Collections - Towns and Communities - Osmond

Community of Osmond History
By Barbara N. Vigil

The first people to come to the Osmond area named it "Dry Creek" because every summer, about July or August, the stream dried up in the valley. When the stream ceased to dry up, the name was changed to Mt. Pleasant because the settlers said it overlooked the valley more than any other point did. Still later, when the Osmond LDS ward was organized, it was given the name of Osmond, after George Osmond, president of the Star Valley LDS Stake. It has also been called "Sweden" as so many of the people were of Swedish ancestry.

The first permanent family in Osmond was the Henderson family. Samuel Henderson was brought to Star Valley by his son, Marion, in the fall of 1885. The family lived in a tent until Samuel and his boys could get logs out of the canyon and build a house.

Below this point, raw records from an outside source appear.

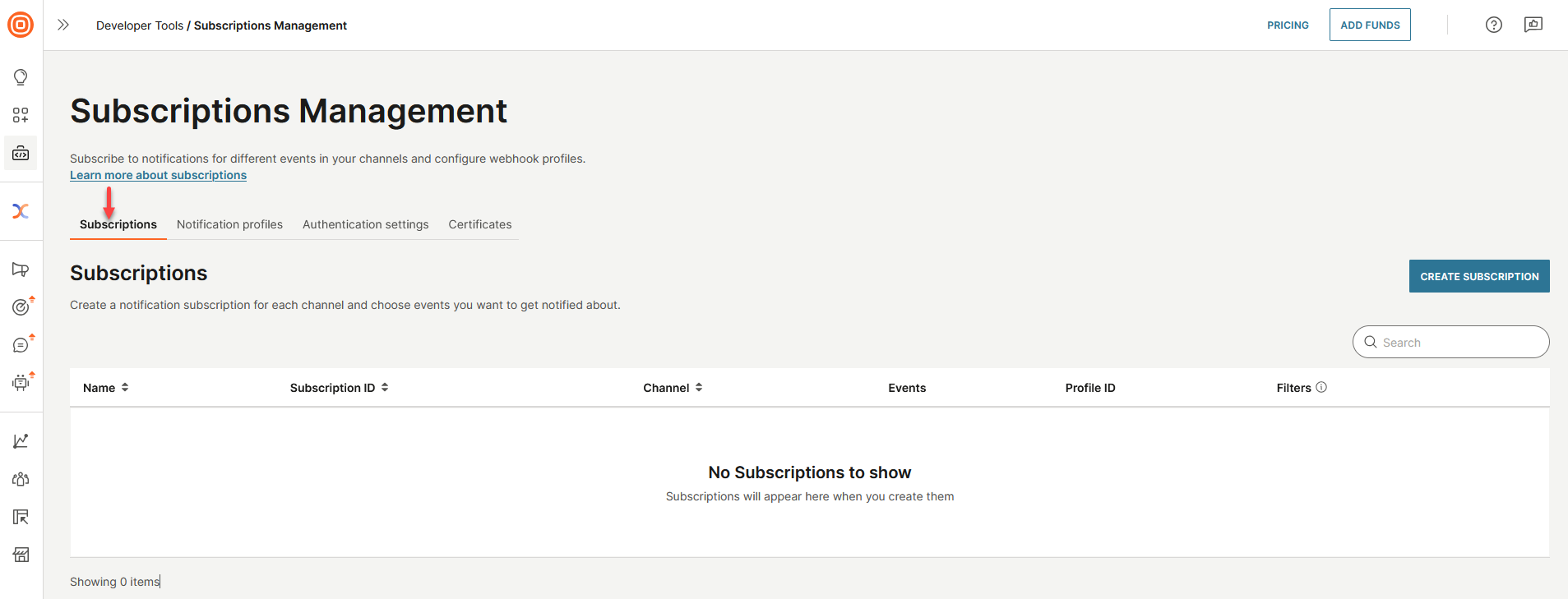1568x599 pixels.
Task: Click the Add Funds button
Action: click(1369, 25)
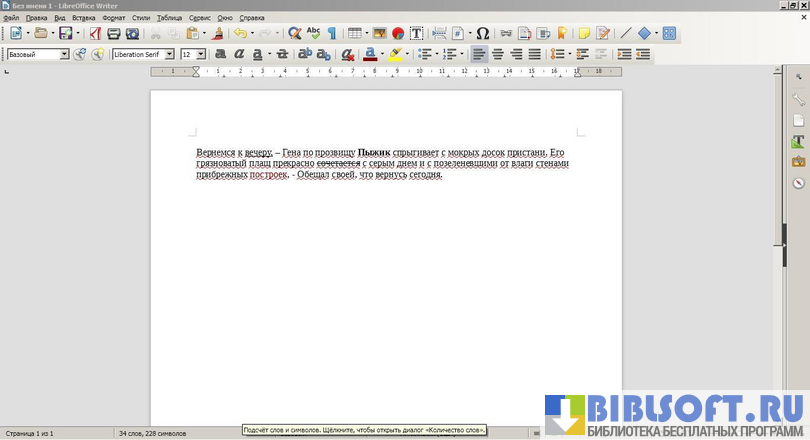Insert a text box
810x440 pixels.
point(416,34)
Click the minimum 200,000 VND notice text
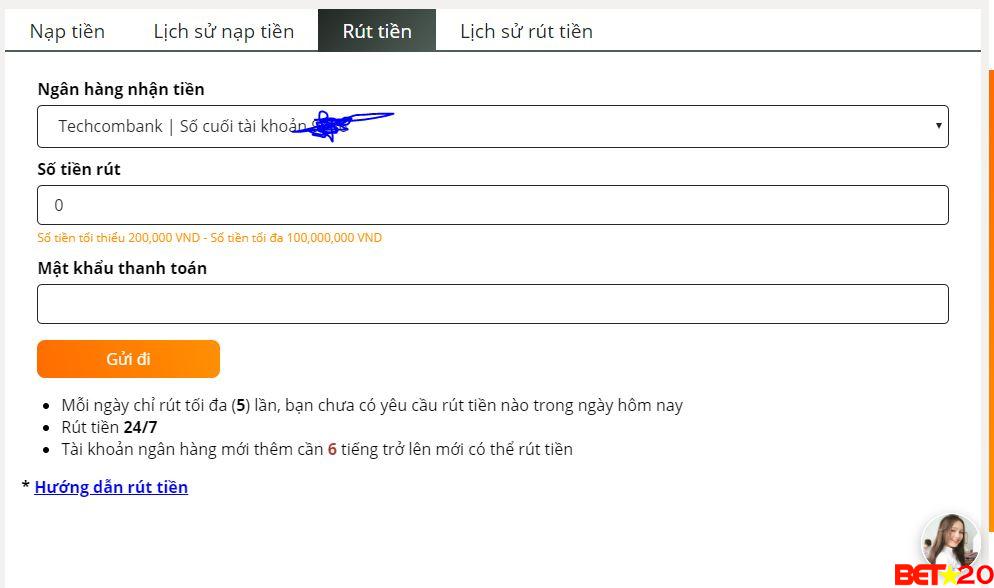Image resolution: width=994 pixels, height=588 pixels. 210,238
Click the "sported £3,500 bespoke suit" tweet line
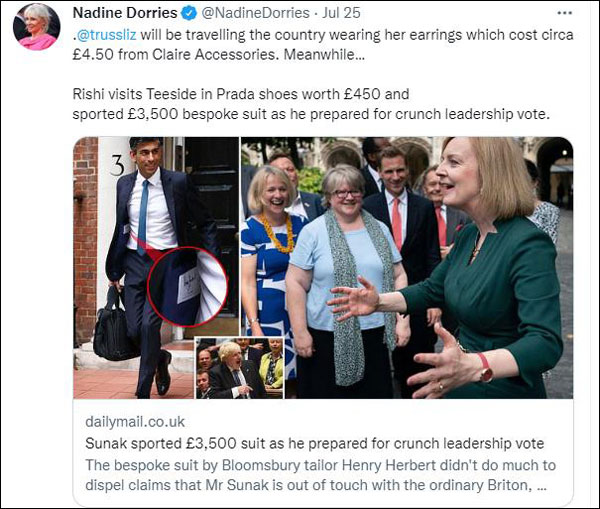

The snow was very deep in those early years, sometimes covering the fences. The only way out of the valley during the winter was by snowshoes. The men used them in going over the mountains to Montpelier, Idaho for supplies.

Martha (Mattie) Barras was reported to be the first teacher in the small, one-room cabin. Each pupil furnished his own desk and tool. Slates were used to write on but there were few books.

In 1901, the Osmond Ward was organized with Andrew Neilson as Bishop.

Maria J. Stock Allred was the first postmaster of the only post office that Osmond ever had.

In 1943, the government began searching the Swift Creek to Dry Creek area for vanadium. In 1949, one 400 foot tunnel was dug. Although they found a good source of the mineral, transportation expenses made the project unfeasible. The mine was closed about July 1950.

Community of Osmond Cemetery History

There is no evidence that Osmond ever had a cemetery.